How many more clutches am i to expect from my female?


----------



## DRD

clutch of dont know how many childrens python eggs as she is maternal incubating them!


----------



## HadesDragons

Just had a Yellow/Gold Hypo female lay a clutch - the dad's a really colourful visual Hypo as well (Fire and Ice Super Citrus x White Hypo) so there should be some cracking babies in there! :mf_dribble:


----------



## just_one_more

1 leo egg incubating :no1:

also other female gravid so hopefully the start of many more to come :2thumb:


----------



## shell2909

another 2 SHCT poss Baldy eggs laid today 
had 2 duds off my Talbino girl too


----------



## Cali2304

Found my first crestie eggs about 10 minutes ago, very white and healthy


----------



## wohic

2 more crestie eggs this morning


----------



## diesel50

I have got some Iran Jaya eggs cooking:2thumb:.


----------



## lukendaniel

we have 2 hermann tortoise eggs 



daniel


----------



## cornmorphs

incubator full of NOTHING lol.


----------



## wohic

cornmorphs said:


> incubator full of NOTHING lol.



all but one of mine are full of chicken and duck eggs to pass the time before the beardies and chams lay


----------



## Ian.g

i saw the dumerils breeding a while back, and caught the kenyan sand boas at it tonight! so fingers crossed for some baby dummies and KSB`s a bit later in the year :2thumb:


----------



## cornmorphs

wohic said:


> all but one of mine are full of chicken and duck eggs to pass the time before the beardies and chams lay


lol, i'd love to have some. one of my girls has had some chicks just hatch at nursery, they love them


----------



## TRISTAN_HALL

my dumerils,royal and eastern indigo should drop soon:flrt:


----------



## lukendaniel

more leo eggs for us

about 100 eggs uo to yet



daniel


----------



## HadesDragons

Red Tiger x Tangerine eggs have just started hatching, and a couple more females are starting to look pretty plump :mf_dribble:


----------



## ballonman1

:2thumb::2thumb:My corn snake has laid 16 eggs today, this is my first time.


----------



## wohic

2 eggs from my bright red crestie group !


----------



## Girlie

I got 6 frilled dragon eggs in the incubator, laid about a week ago!!


----------



## steve_3125

USA Tangerine X WDD Orange trans leatherback 100% het hypo my first lot of eggs layed 22nd march, her first clutch but all looking good.


----------



## EP1

we have leo eggs bearded egge and corn eggs at the mo


----------



## snakeprint

I've just found my first hatchling of the season whizzing around the tub in the incubator.
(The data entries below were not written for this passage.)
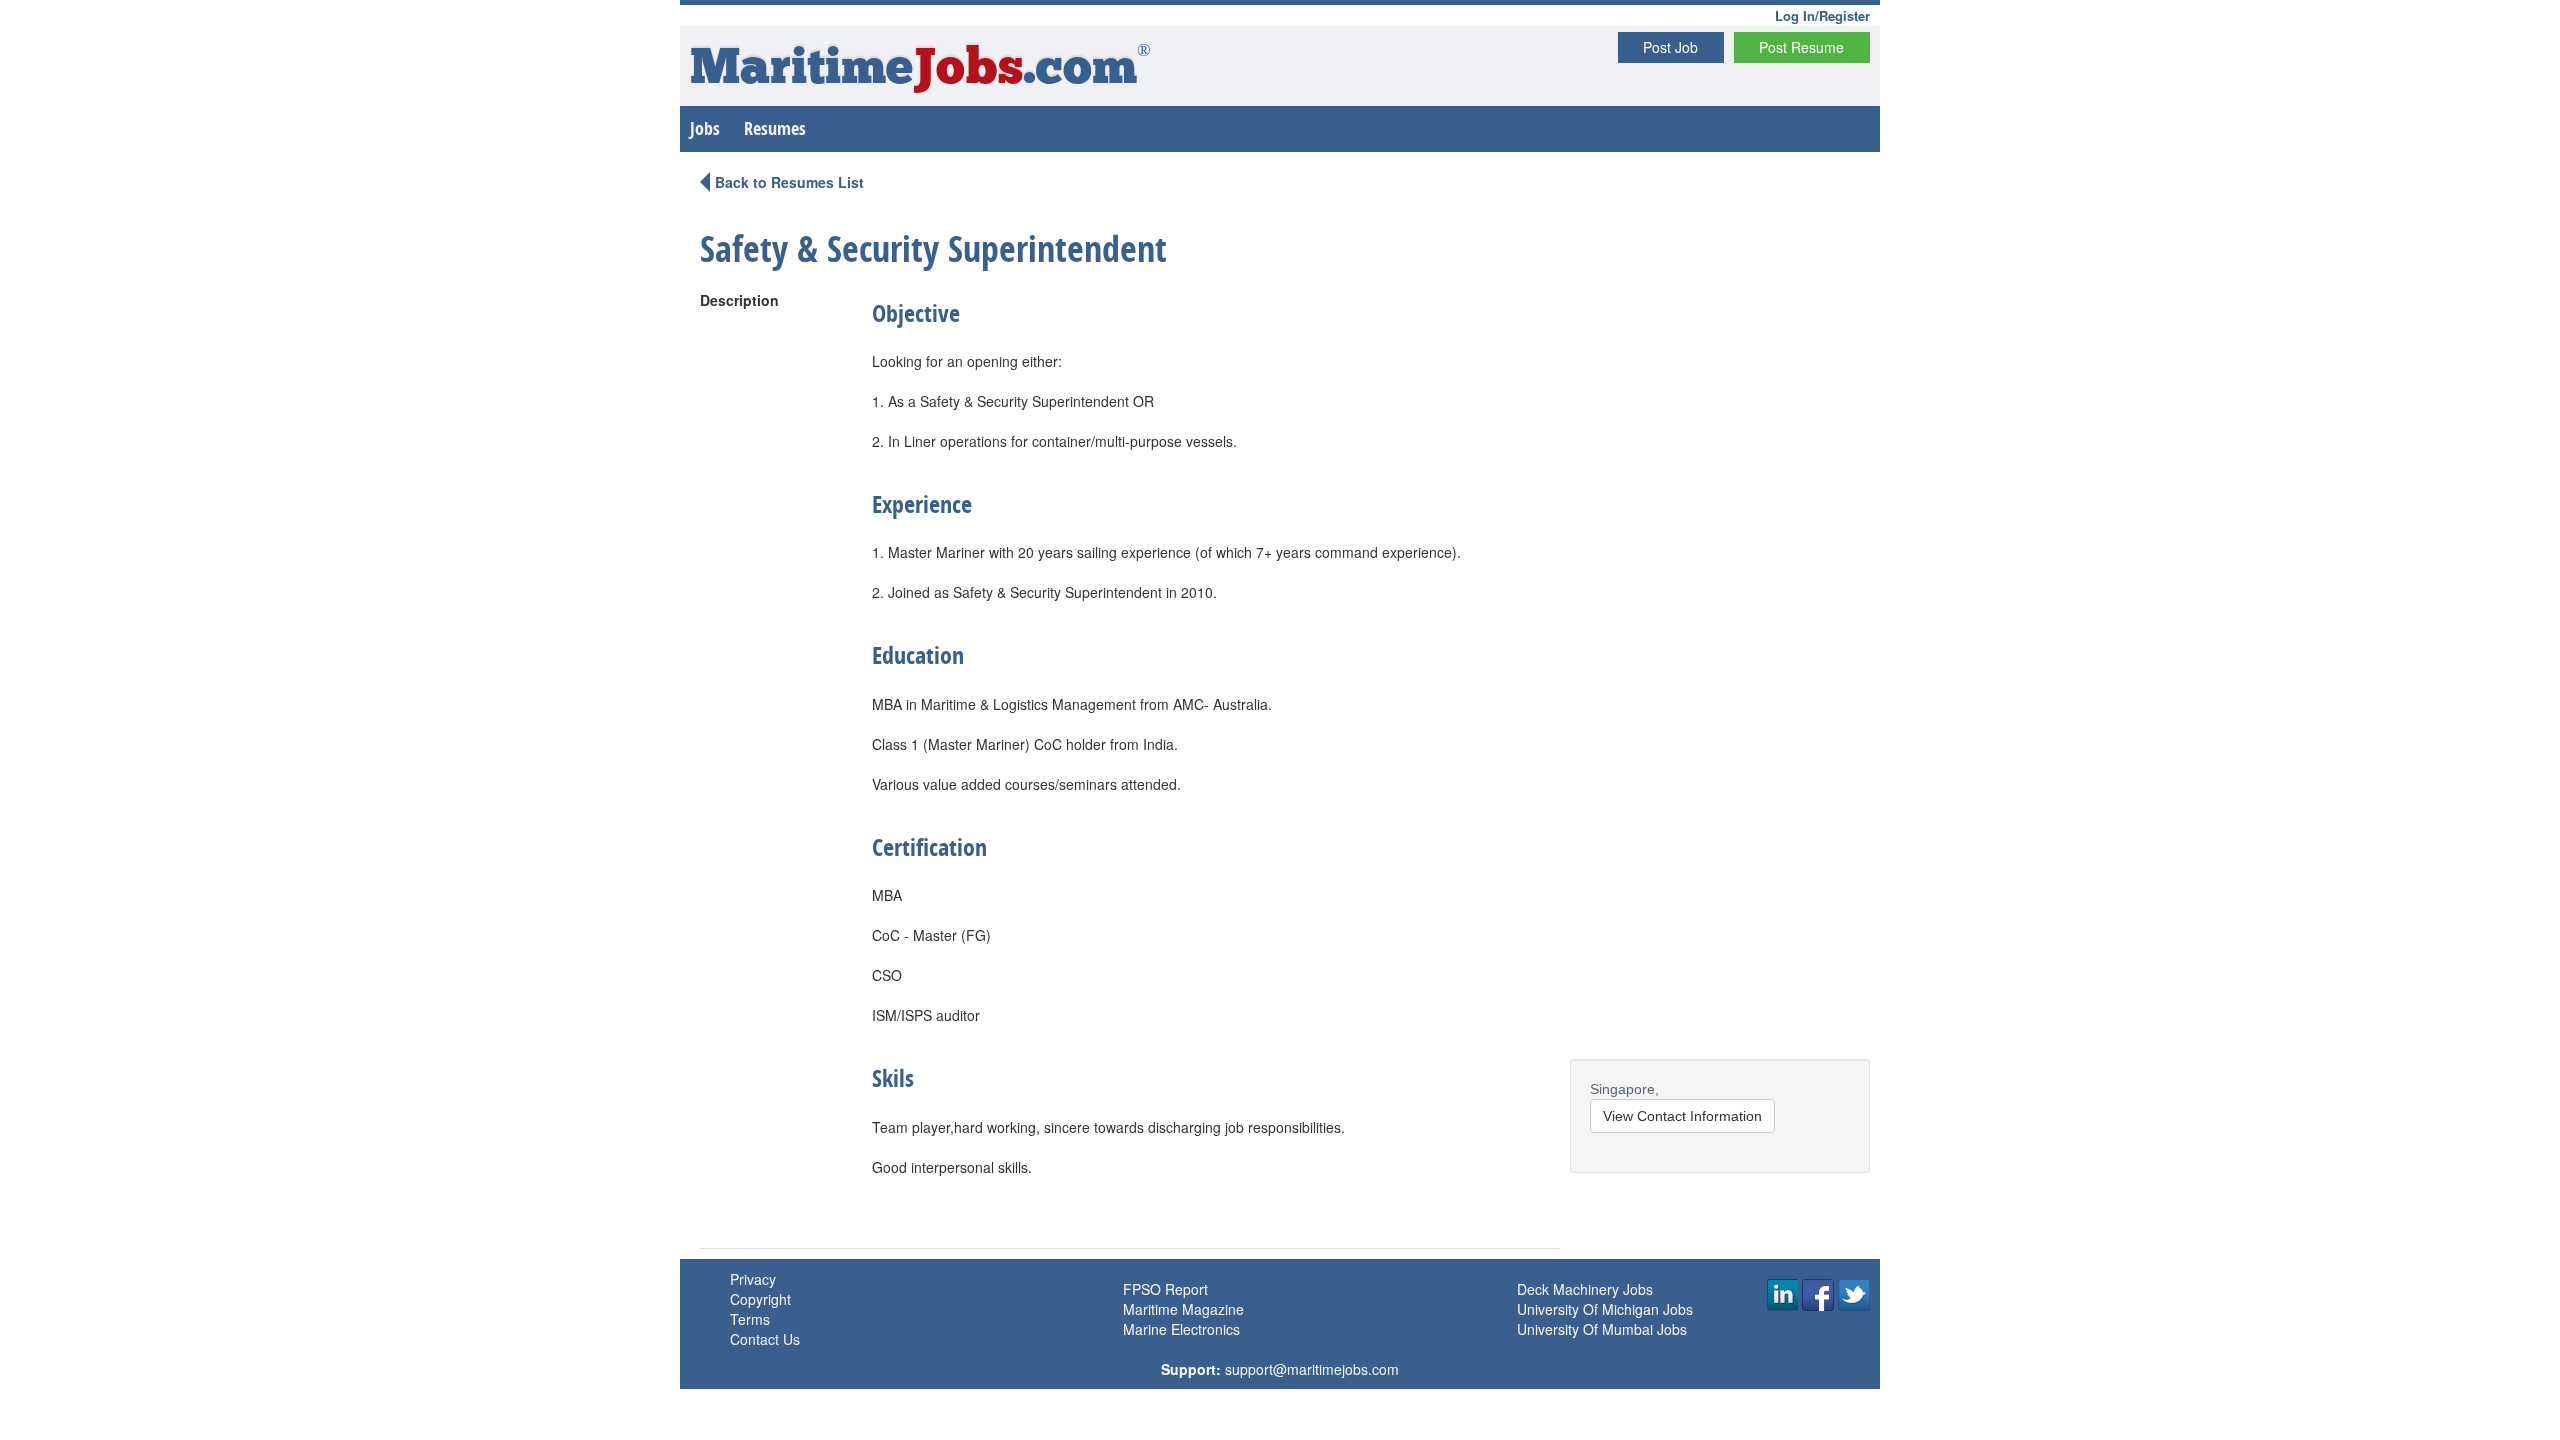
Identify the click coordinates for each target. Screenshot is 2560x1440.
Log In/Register (1822, 15)
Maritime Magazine (1183, 1309)
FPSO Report (1165, 1289)
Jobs (705, 128)
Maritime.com (920, 70)
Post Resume (1801, 47)
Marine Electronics (1181, 1329)
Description (739, 300)
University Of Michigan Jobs (1605, 1309)
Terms (750, 1319)
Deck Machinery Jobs (1585, 1289)
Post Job (1670, 47)
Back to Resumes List (789, 182)
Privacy (753, 1279)
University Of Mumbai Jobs (1602, 1329)
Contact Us (765, 1339)
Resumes (775, 128)
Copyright (760, 1299)
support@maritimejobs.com (1312, 1369)
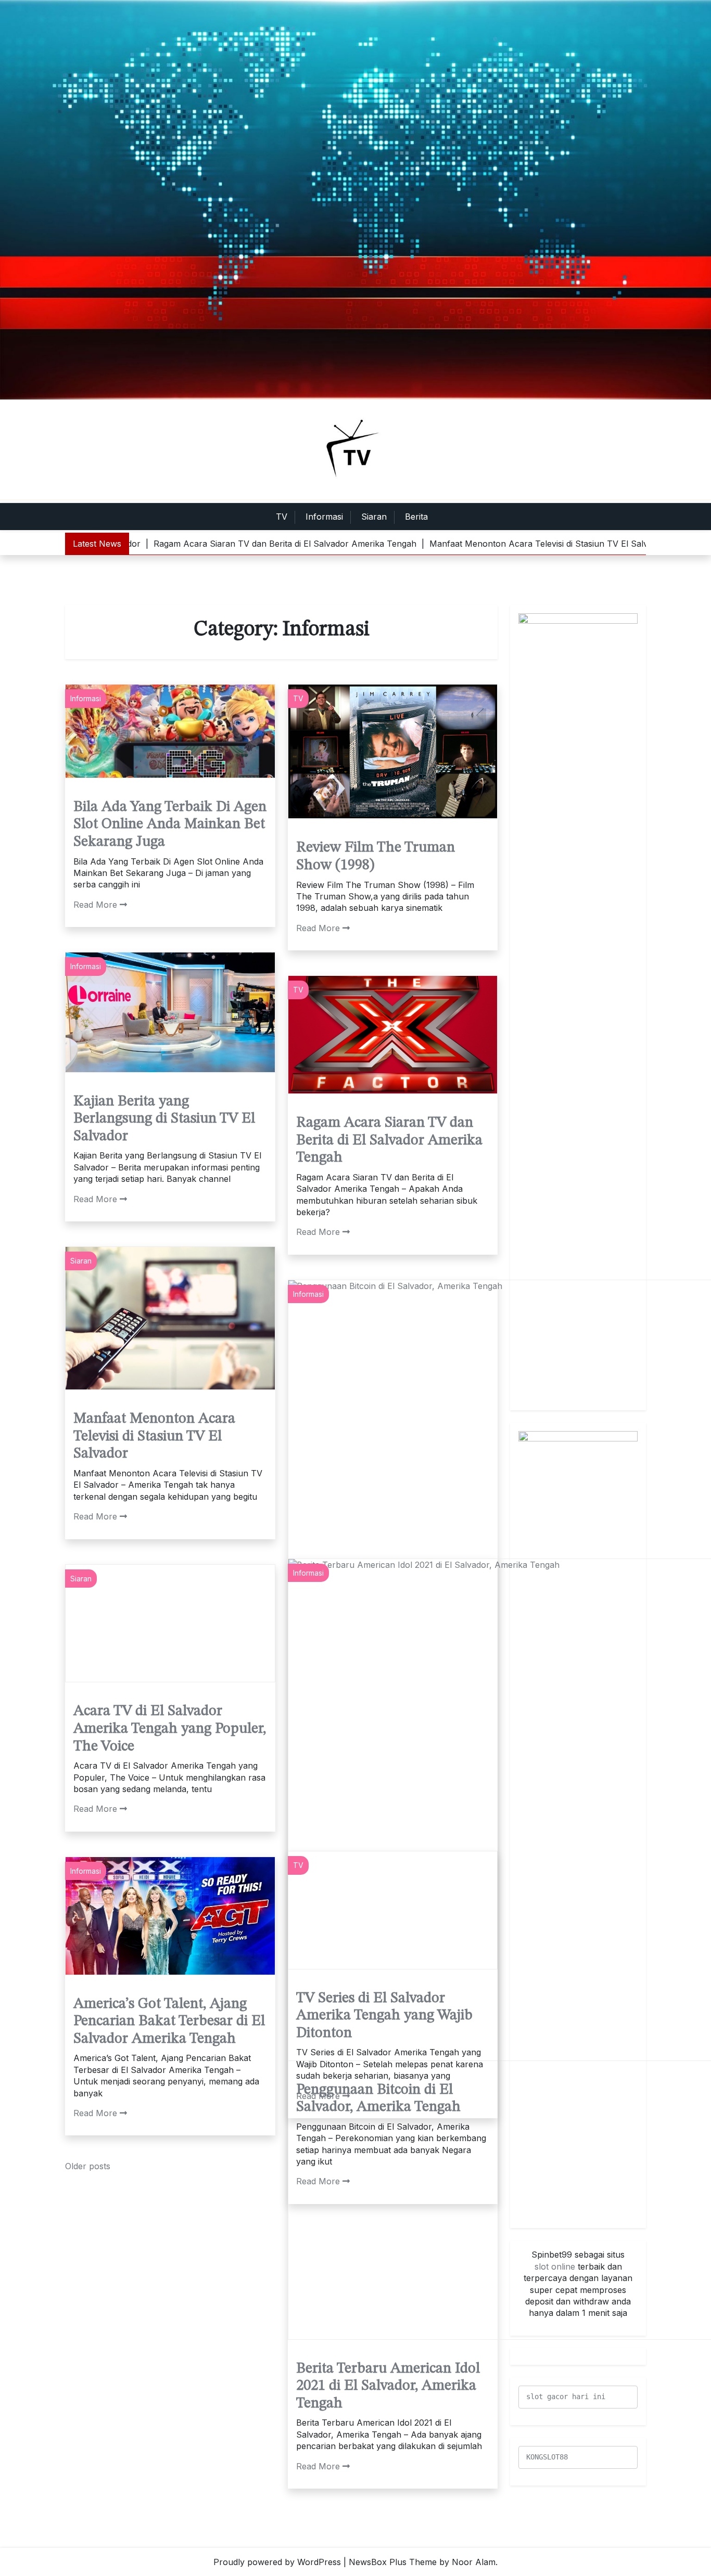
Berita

Mummy is due to drop her fourth clutch in the next few days as well. Hopefully it won't be too long before the other gecko pokes its little nose out. I'd forgotten just how small they are when they hatch!


----------



## shiprat

got leo eggs and a full female beardie!


----------



## DavidStaffs

Just found leo eggs number 3 and 4 ...... first time breeding this season so all very exciting if a little scary lol


----------



## Tink&Chaos

First time breeding too (Leopard Gecko's) ...just found our first egg this morning, and it's in the incubator at mo cooking...aww fingers crossed  Good luck to everyone & your ickle babies :2thumb:


----------



## mokey28

this is my first time breeding 2 i have 4 eggs so far all looking gd atm lets hope they hatch but just worried about my female she has seemed to have lost her appetite and not eating as much as she normaly does


----------



## lukendaniel

mokey28 said:


> this is my first time breeding 2 i have 4 eggs so far all looking gd atm lets hope they hatch but just worried about my female she has seemed to have lost her appetite and not eating as much as she normaly does


id try offering her a pinky mouse


daniel


----------



## seasider

13 diamond python eggs and 7 iran jaya eggs cooking! hopefully some spotted python eggs on the way! : victory:


----------



## mattsmith4794

31 eggs in the incubator 17 bearded dragon eggs the rest geckos


----------



## Demon9374

Yay! Found my first 2 leo eggs this morning.


----------



## captaincaveman

Got T- albino to normal cape house snake eggs cooking now, so either gonna be hets or some visuals, depending on the female:no1:


----------



## Demon9374

2 More Leo eggs cooking  !!


----------



## cornmorphs

2nd litter of corns are still being laid from last night. i think shes having a rest. snow stripe to snow stripe on that one.


----------



## obie_1

Another rankin clutch making this 3rd.1st clutch 1 hatched 5 hatching at mo.:2thumb:


----------



## bignosesmum

1st clutch of the year laid yesterday :2thumb:

Should end up with Snows, Opals, Snopals and stripes in all too :no1:


----------



## seasider

x12 spotted python eggs cooking!! :2thumb::2thumb:


----------



## lukendaniel

eggs coming thick and fast now. leo eggs almost everyday and now had a couple of corn clutches


daniel


----------



## cornmorphs

had the 4th litter of corns eggs laid today.. so we;re well and truely going now


----------



## leopardgecko333

I have 2 leopard gecko eggs laid today! My first clutch ever!


----------



## Demon9374

leopardgecko333 said:


> I have 2 leopard gecko eggs laid today! My first clutch ever!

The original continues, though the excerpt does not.